Kavli IPMU Proje Araştırmacısı Xuheng Ding, Profesör John Silverman ve Kavli Astronomi ve Astrofizik Enstitüsü (PKU-KIAA) Kavli Astrofizik Araştırmacısı Masafusa Onoue (soldan sağa). Katkı Sağlayan: Kavli IPMU, Kavli IPMU, Masafusa Onoue
İki kuasarın görüntüleri, JWST’nin NIRCam cihazıyla 3,56 ve 1,50 mikron kızılötesi dalga boylarında çekildi ve ev sahibi galaksiler, dikkatli bir modelleme ve analizin ardından belirginleşti. biriken kara deliklerden parlamayı çıkarmak. Ev sahibi galaksinin yıldız imzası, J2236+0032 için JWST’nin NIRSPEC’i tarafından alınan bir spektrumda da görüldü ve bu, ev sahibi galaksinin tespitini daha da destekledi.

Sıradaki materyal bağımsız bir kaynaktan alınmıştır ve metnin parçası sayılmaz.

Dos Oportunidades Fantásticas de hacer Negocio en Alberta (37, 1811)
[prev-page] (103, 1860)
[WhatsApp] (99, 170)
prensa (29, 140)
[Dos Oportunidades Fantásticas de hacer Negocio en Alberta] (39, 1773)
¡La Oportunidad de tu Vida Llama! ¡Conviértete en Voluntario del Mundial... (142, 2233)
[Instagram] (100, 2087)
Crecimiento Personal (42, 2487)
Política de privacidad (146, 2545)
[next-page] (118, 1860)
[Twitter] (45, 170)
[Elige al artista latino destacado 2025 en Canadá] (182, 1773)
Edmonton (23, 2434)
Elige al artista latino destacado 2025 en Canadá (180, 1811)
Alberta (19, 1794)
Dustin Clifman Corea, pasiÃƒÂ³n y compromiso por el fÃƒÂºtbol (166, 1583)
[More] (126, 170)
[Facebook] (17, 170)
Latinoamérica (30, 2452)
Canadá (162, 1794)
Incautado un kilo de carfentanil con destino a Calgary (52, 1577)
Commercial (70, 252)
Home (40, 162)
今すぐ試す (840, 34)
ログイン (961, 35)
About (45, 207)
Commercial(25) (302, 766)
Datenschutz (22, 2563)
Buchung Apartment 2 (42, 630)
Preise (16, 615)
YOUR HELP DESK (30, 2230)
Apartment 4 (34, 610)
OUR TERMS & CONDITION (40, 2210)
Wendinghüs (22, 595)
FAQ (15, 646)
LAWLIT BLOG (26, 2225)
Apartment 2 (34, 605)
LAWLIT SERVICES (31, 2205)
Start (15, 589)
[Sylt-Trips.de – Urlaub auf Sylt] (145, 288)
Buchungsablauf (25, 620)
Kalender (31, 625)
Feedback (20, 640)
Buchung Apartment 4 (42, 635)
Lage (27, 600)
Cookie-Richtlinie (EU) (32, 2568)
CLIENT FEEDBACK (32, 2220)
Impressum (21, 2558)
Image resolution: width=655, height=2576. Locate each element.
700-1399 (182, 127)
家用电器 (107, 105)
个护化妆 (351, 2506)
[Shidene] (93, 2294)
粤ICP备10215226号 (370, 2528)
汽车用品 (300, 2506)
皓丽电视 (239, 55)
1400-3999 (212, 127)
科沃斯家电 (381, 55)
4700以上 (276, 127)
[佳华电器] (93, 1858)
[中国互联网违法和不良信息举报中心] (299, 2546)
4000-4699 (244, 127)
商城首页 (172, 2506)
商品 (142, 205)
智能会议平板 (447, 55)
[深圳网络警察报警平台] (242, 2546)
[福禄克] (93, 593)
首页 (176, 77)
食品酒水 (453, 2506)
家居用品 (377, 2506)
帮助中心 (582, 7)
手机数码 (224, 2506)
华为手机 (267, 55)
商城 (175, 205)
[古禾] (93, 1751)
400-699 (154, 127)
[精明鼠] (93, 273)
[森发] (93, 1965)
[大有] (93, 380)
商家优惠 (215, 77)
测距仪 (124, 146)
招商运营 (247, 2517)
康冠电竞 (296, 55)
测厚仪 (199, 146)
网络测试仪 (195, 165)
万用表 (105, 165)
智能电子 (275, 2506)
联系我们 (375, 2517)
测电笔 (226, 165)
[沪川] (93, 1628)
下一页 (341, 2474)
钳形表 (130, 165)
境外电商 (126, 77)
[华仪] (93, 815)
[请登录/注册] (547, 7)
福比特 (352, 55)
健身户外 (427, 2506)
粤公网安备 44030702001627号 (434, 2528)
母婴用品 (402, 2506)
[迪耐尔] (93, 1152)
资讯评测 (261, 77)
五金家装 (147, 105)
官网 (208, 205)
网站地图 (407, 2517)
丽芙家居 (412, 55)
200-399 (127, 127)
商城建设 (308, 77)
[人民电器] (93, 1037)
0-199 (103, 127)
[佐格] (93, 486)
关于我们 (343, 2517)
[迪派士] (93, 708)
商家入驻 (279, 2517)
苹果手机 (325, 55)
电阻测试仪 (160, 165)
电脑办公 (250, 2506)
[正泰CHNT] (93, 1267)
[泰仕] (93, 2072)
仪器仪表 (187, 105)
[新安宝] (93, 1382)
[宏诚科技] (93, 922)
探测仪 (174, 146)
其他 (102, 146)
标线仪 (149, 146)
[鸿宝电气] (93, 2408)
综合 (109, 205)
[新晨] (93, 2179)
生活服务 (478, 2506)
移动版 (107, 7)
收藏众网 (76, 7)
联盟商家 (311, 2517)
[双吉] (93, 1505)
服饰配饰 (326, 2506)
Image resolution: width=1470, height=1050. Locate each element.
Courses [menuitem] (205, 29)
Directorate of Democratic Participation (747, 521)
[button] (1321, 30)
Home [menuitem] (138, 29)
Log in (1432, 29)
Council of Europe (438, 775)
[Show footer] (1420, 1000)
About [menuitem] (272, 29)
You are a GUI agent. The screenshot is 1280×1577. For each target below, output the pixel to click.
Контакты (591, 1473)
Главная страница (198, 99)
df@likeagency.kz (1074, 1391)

Ev sahibi galaksi fotometrisinin analizleri, bu iki kuasar ev sahibi galaksinin bulunduğunu ortaya çıkardı. Güneş’in kütlesinin sırasıyla 130 ve 34 milyar katı büyüklüğündedirler. Kuasarların yakınındaki türbülanslı gazın hızının NIRSPEC spektrumundan ölçülmesi, onlara güç sağlayan kara deliklerin de devasa olduğunu, Güneş’in kütlesinin 1,4 ve 0,2 milyar katı olduğunu ortaya koyuyor. Kara delik kütlesinin ev sahibi galaksi kütlesine oranı, yakın geçmişteki galaksilerinkine benzer; bu da kara delikler ile ev sahipleri arasındaki ilişkinin Büyük Patlama’dan 860 milyon yıl sonra zaten mevcut olduğunu akla getiriyor.
{6 }Ding, Silverman, Onoue ve meslektaşları bu çalışmaya planlı Döngü 1 JWST gözlemlerini kullanarak daha büyük bir örnekle devam edecekler; bu daha sonra kara deliklerin ve onlara ev sahipliği yapan galaksilerin birlikte evrimine yönelik modelleri daha da kısıtlayacak. Ekip kısa bir süre önce, J2236+0032 ana galaksisini çok daha ayrıntılı bir şekilde incelemek üzere JWST’ye bir sonraki döngüsünde ek süre verildiğini öğrendi.
Referans: “Kızıl kaymalarda kuasar ev sahibi galaksilerden gelen yıldız ışığının tespiti” 6’nın üstünde” yazanlar: Xuheng Ding, Masafusa Onoue, John D. Silverman, Yoshiki Matsuoka, Takuma Izumi, Michael A. Strauss, Knud Jahnke, Camryn L. Phillips, Junyao Li, Marta Volonteri, Zoltan Haiman, Irham Taufik Andika, Kentaro Aoki, Shunsuke Baba, Rebekka Bieri, Sarah E. I. Bosman, Connor Bottrell, Anna-Christina Eilers, Seiji Fujimoto, Melanie Habouzit, Masatoshi Imanishi, Kohei Inayoshi, Kazushi Iwasawa, Nobunari Kashikawa, Toshihiro Kawaguchi, Kotaro Kohno, Chien-Hsiu Lee, Alessandro Lupi, Jianwei Lyu, Tohru Nagao, Roderik Overzier, Jan-Torge Schindler, Malte Schramm, Kazuhiro Shimasaku, Yoshiki Toba, Benny Trakhtenbrot, Maxime Trebitsch, Tommaso Treu, Hideki Umehata, Bram P. Venemans, Marianne Vestergaard, Fabian Walter, Feige Wang ve Jinyi Yang, 28 Haziran 2023, Doğa.